Schreiben Sie aus dem Textauszug über den Ottweiler Wehrturm den Abschnitt von „Die eigentliche Baugeschichte“ bis einschließlich „aufgerichtet und eingedeckt.“ wortgetreu ab.
== TEXTAUSZUG
Der alte Wehrturm ist Eigentum der evangelischen Kirchengemeinde, die ihn als Glockenturm nutzt. Die drei neuen Bronzeglocken, die nun im Turmhelm eingebaut wurden, ersetzen die drei größeren Stahlglocken, die von 1921 bis zum Jahr 2007 ihren Dienst verrichteten. Am Sonntag nachmittag wurden sie im nahe gelegenen Rhododendron-Garten feierlich außer Dienst gestellt. Auf dem Gelände des alten Kirchhofs haben sie einen würdevollen Platz gefunden. "DER DA WAR" · "DER DA IST" · "DER DA SEIN WIRD". So wie das gemeinsame Geläut der drei Glocken, so erinnern uns ihre drei Inschriften an das unendliche Wirken Gottes in dieser Welt und an seine unendliche Liebe für jeden einzelnen von uns Menschen.





Aktuelle Anmerkungen zur Ottweiler Stadtgeschichte von Hans Werner Büchel

Das „Bauhistorische Gutachten über den ehemaligen Wehrturm“, das durch das Büro des Wiesbadener Bauhistorikers Dr. Hans-Hermann Reck im Auftrag der saarländischen Denkmalschutzbehörde im März 2006 erstellt wurde, kommt bei der Bewertung der ursprünglichen Funktion des Wehrturms zu dem Ergebnis, daß er nicht als Stadtmauerturm angesehen werden könne, sondern vielmehr den Bergfrieden spätmittelalterlicher Burgen gleiche. Gestützt wird diese Aussage durch einen Vergleich des vorgefundenen bauhistorischen Bestandes mit der Beschreibung des „idealtypischen“ Bergfrieds in der Burgenkunde von Otto Piper, die im Jahre 1912 in Würzburg erschienen war. Piper gilt als  Begründer der wissenschaftlichen Burgenforschung. Wörtlich heißt es in dem Gutachten: „Diese Charakterisierung weist deutlich darauf hin, daß der Turm ursprünglich nichts mit der Stadtbefestigung zu tun hatte, sondern als letzter, starker Rückzugsort einer nicht näher bekannten Wehranlage zu betrachten ist.“ 1

Die eigentliche Baugeschichte des Turms verlief dem Gutachten zufolge in nur einer Bauperiode. Aufbauend auf der dendrochronologischen Untersuchung des im Turm verarbeiteten Eichenholzes kommt es zu dem Ergebnis, daß mit dem Bau um 1410 begonnen wurde, 1411 oder wenig später das Eingangsgeschoß erreicht und der Turm etwa um 1420 bis zur Mauerkrone der Wehrplattform fertiggestellt war. Dabei wurden im gesamten Mauerwerk Rotsandsteinquader verarbeitet. Im Winter 1421/22 wurden die Eichenstämme für den Turmhelm geschlagen und sofort verarbeitet. Bereits im Sommer 1422 wurde wahrscheinlich schon das Dachwerk aufgerichtet und eingedeckt.

Die nunmehr vorgelegten neuen Erkenntnisse über die ursprüngliche Funktion des Wehrturms stehen nicht im Einklang mit den bisherigen Ergebnissen der Ottweiler Heimatforschung.
====
== GESPEICHERTE DATENSÄTZE
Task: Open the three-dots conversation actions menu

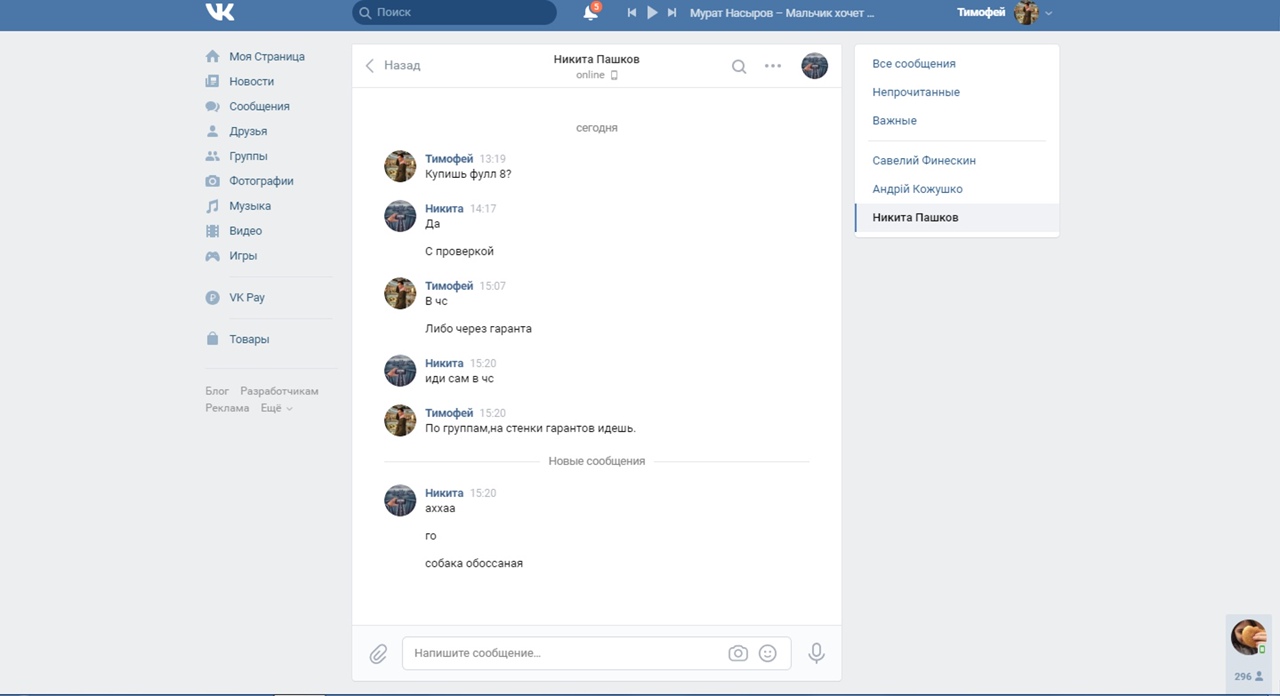Action: [x=773, y=66]
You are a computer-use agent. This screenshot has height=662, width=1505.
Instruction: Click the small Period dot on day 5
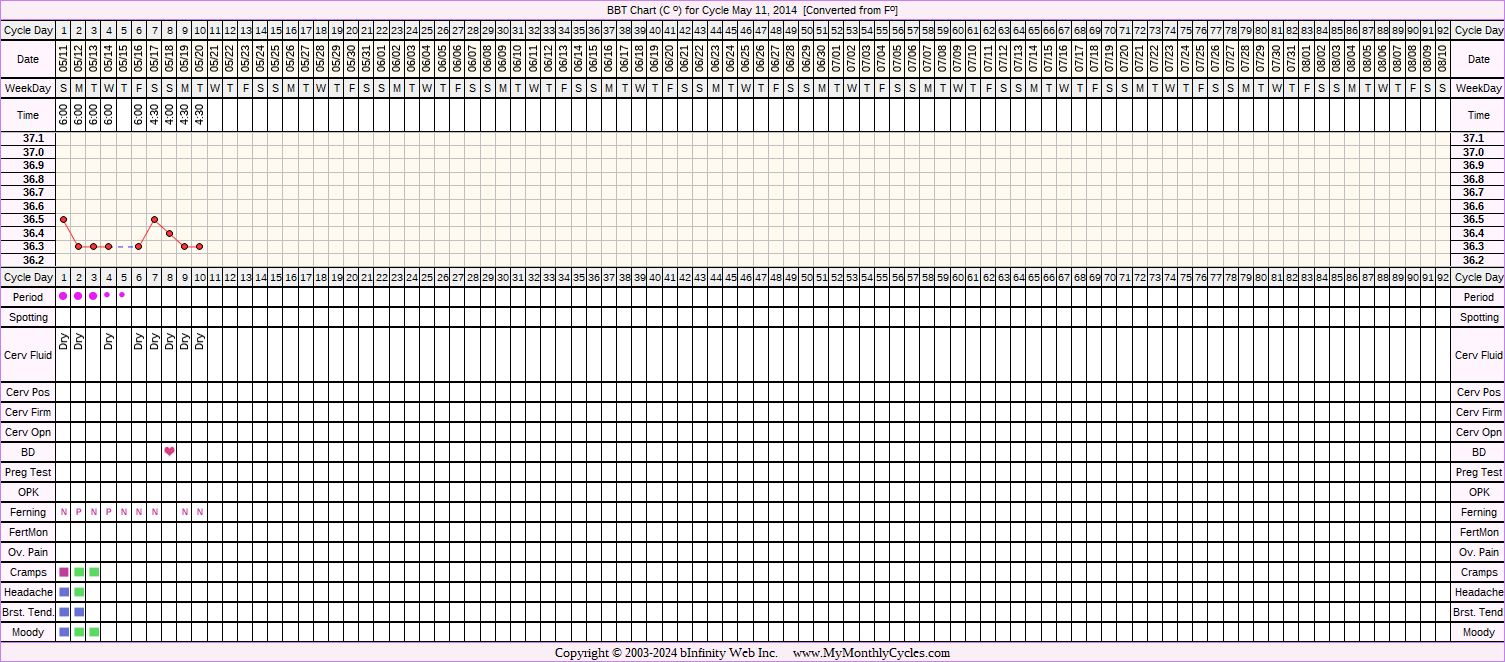[122, 295]
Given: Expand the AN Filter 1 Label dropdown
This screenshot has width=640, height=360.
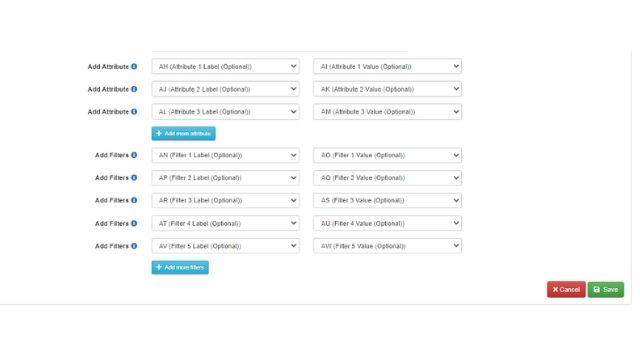Looking at the screenshot, I should (225, 155).
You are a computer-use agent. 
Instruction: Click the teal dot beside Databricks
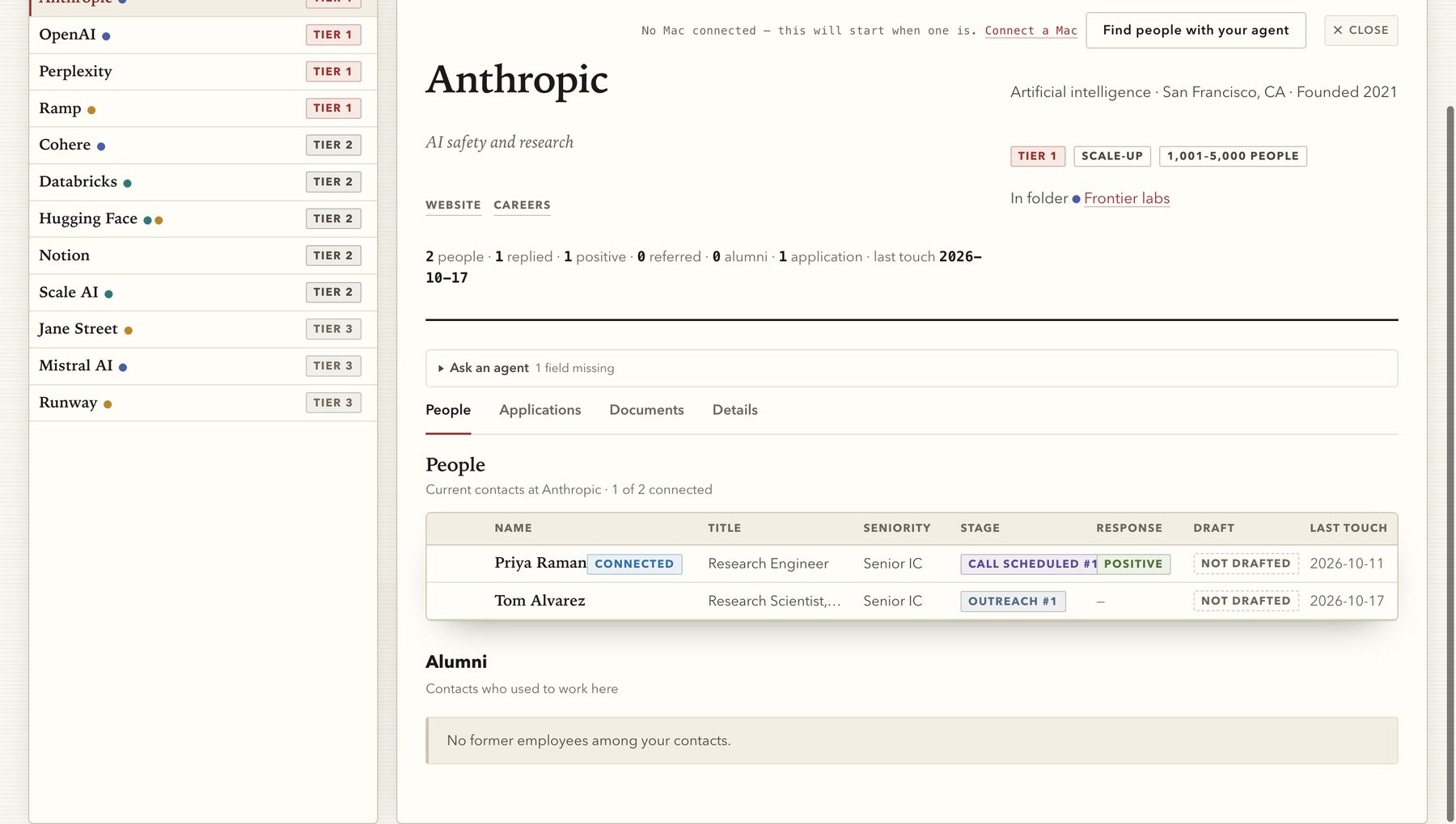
====
- LÖSUNG -
Die eigentliche Baugeschichte des Turms verlief dem Gutachten zufolge in nur einer Bauperiode. Aufbauend auf der dendrochronologischen Untersuchung des im Turm verarbeiteten Eichenholzes kommt es zu dem Ergebnis, daß mit dem Bau um 1410 begonnen wurde, 1411 oder wenig später das Eingangsgeschoß erreicht und der Turm etwa um 1420 bis zur Mauerkrone der Wehrplattform fertiggestellt war. Dabei wurden im gesamten Mauerwerk Rotsandsteinquader verarbeitet. Im Winter 1421/22 wurden die Eichenstämme für den Turmhelm geschlagen und sofort verarbeitet. Bereits im Sommer 1422 wurde wahrscheinlich schon das Dachwerk aufgerichtet und eingedeckt.